Pick out every line in the records below that contains the word "file", and copy each one out in full.
---------- DATA FOR PROCESSING
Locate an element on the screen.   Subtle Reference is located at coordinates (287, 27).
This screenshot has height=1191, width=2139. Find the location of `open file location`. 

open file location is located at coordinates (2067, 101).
--------------------
---------- DATA FOR PROCESSING
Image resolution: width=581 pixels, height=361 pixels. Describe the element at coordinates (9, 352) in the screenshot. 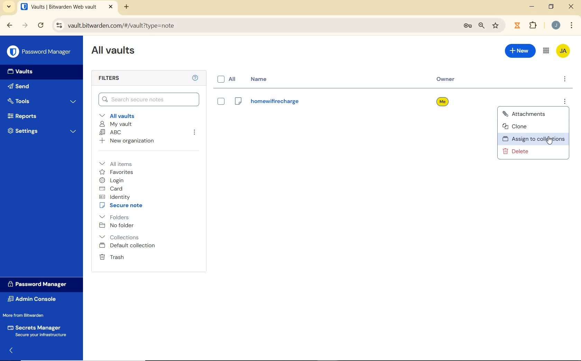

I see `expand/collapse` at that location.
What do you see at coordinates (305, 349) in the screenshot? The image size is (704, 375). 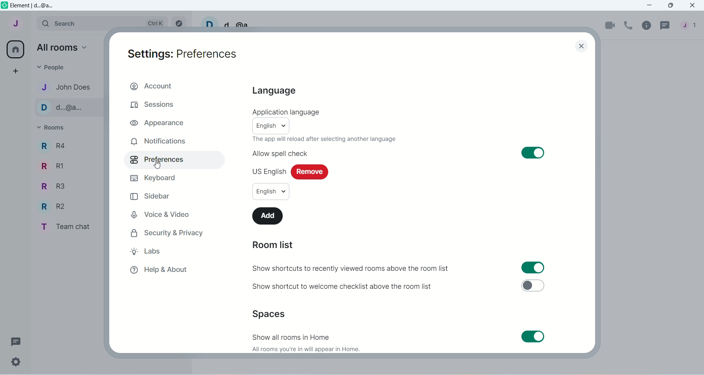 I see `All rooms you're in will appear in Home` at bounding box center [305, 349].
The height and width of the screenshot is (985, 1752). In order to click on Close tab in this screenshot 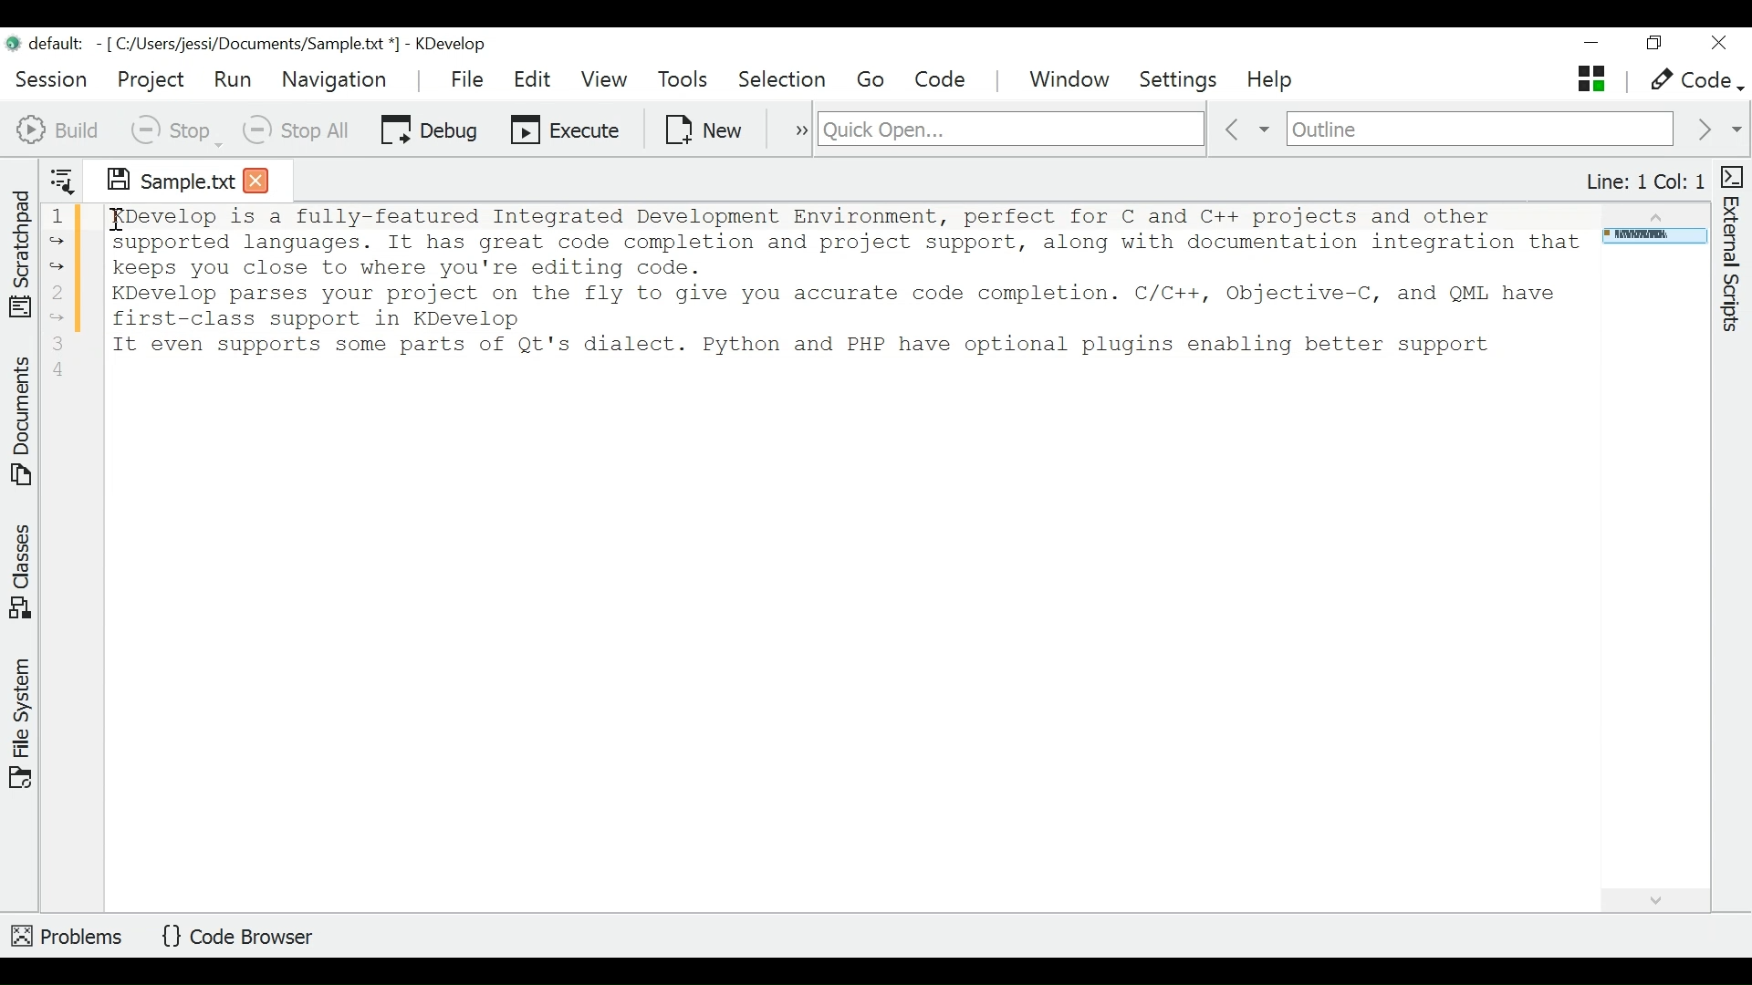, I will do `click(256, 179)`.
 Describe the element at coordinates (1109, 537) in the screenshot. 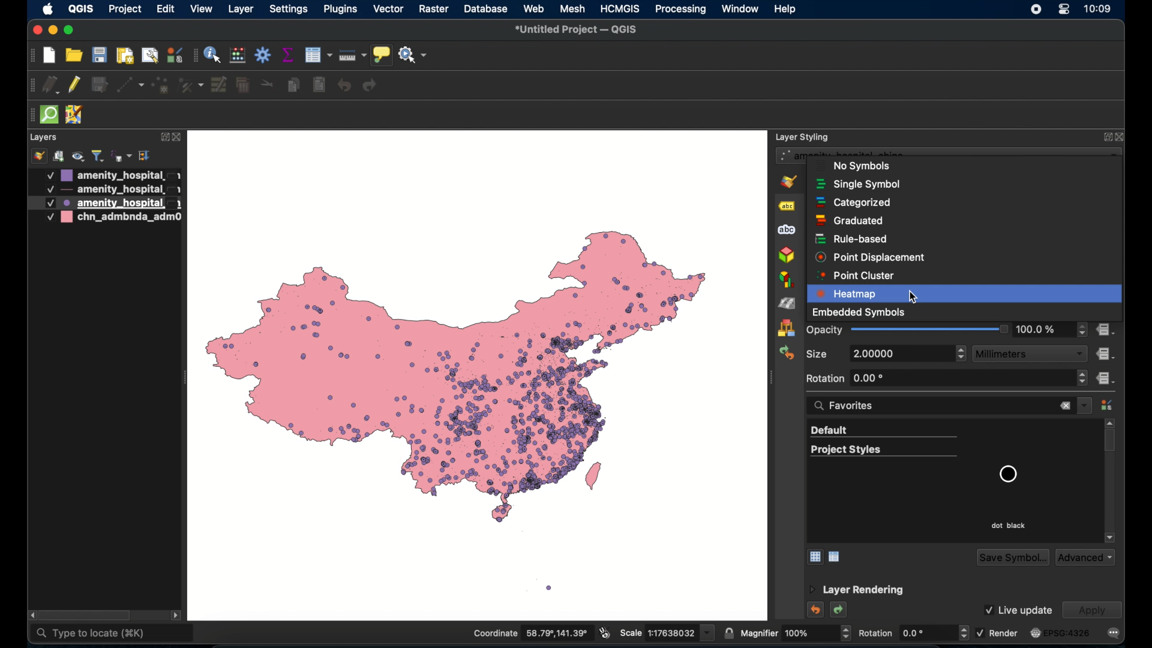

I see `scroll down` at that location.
--------------------
---------- DATA FOR PROCESSING
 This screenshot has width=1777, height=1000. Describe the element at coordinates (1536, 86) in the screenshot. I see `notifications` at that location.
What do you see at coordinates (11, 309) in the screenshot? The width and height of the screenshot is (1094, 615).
--------------------
RESULT:
This screenshot has height=1191, width=2139. Find the location of `open file location`. 
open file location is located at coordinates (2067, 101).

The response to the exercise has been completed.